Prompt :: Nothing but the lines from the one including "Click the Copy link text label" through the last line of the entries, restated exactly, should appear in the answer; omit the pictures.

※

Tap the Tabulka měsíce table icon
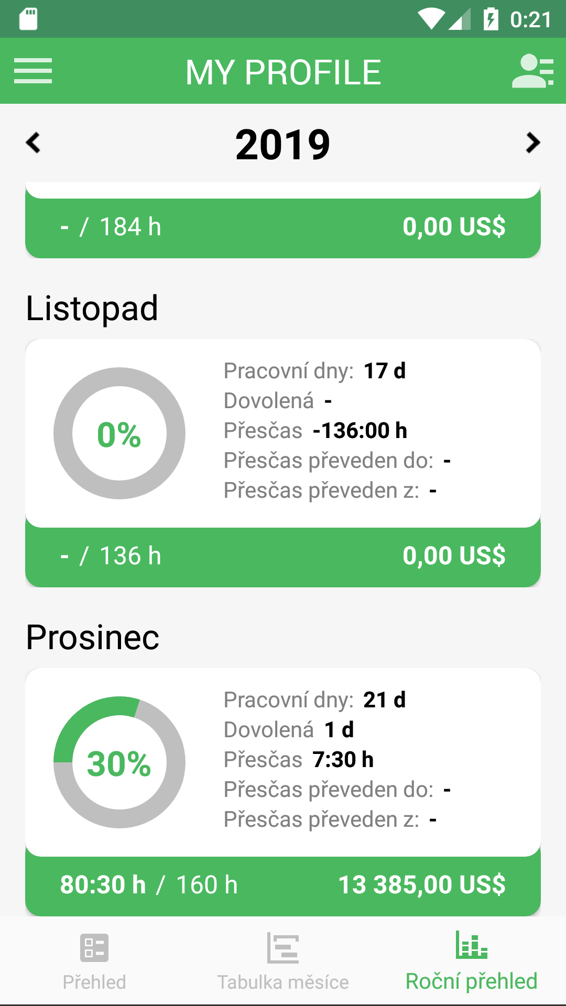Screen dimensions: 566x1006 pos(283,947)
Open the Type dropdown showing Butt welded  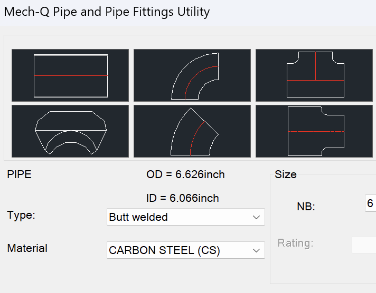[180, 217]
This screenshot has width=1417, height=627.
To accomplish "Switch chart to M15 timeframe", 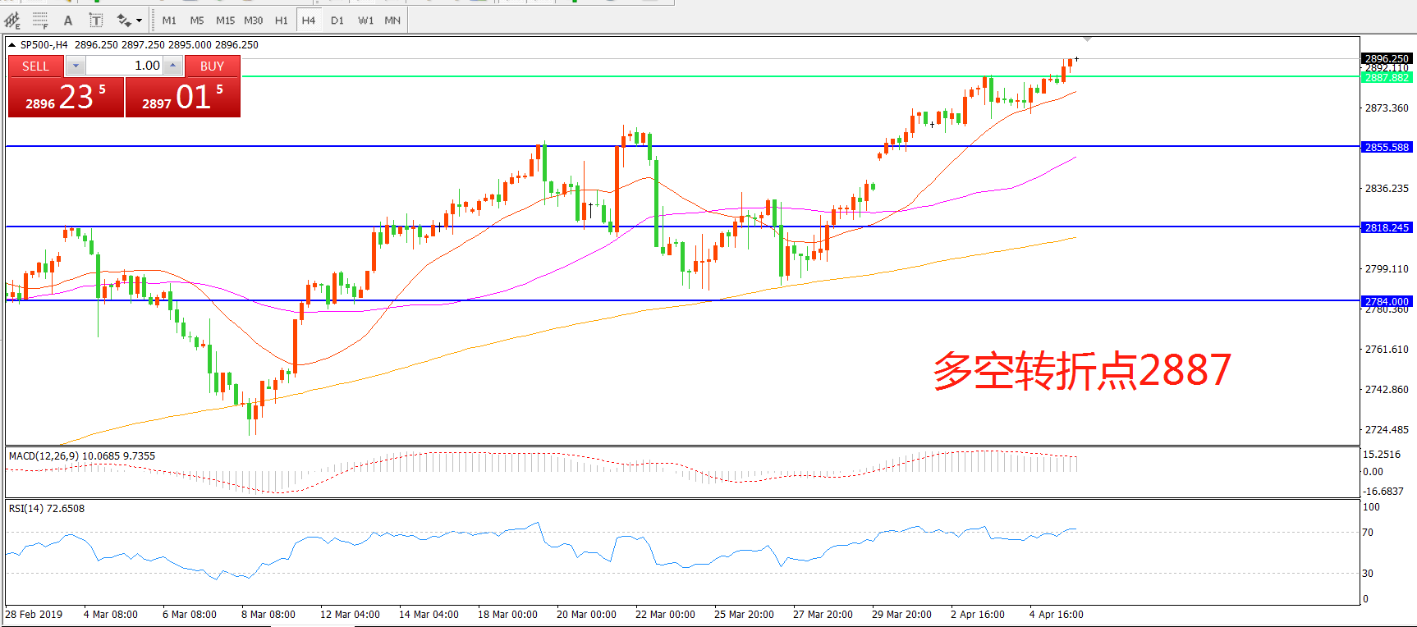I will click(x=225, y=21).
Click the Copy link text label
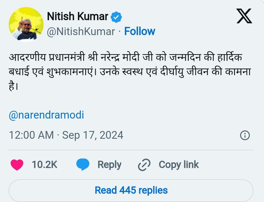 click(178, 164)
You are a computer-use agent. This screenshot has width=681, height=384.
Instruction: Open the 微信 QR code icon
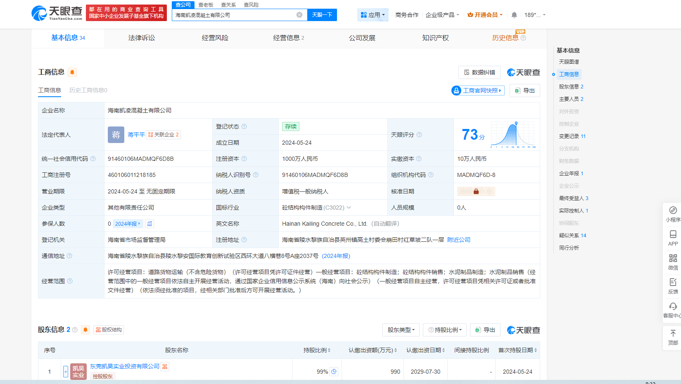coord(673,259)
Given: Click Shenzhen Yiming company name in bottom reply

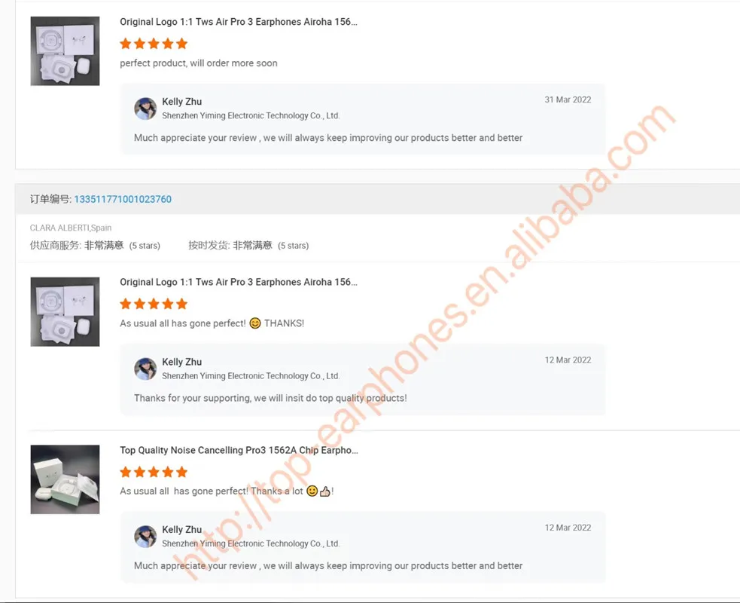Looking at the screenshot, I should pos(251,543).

※

Output of the task ::
Click the Copy link text label
 click(178, 164)
You are a computer-use agent. This screenshot has width=681, height=384.
Instruction: Open the 微信 QR code icon
coord(673,259)
Given: Click Shenzhen Yiming company name in bottom reply

Looking at the screenshot, I should pos(251,543).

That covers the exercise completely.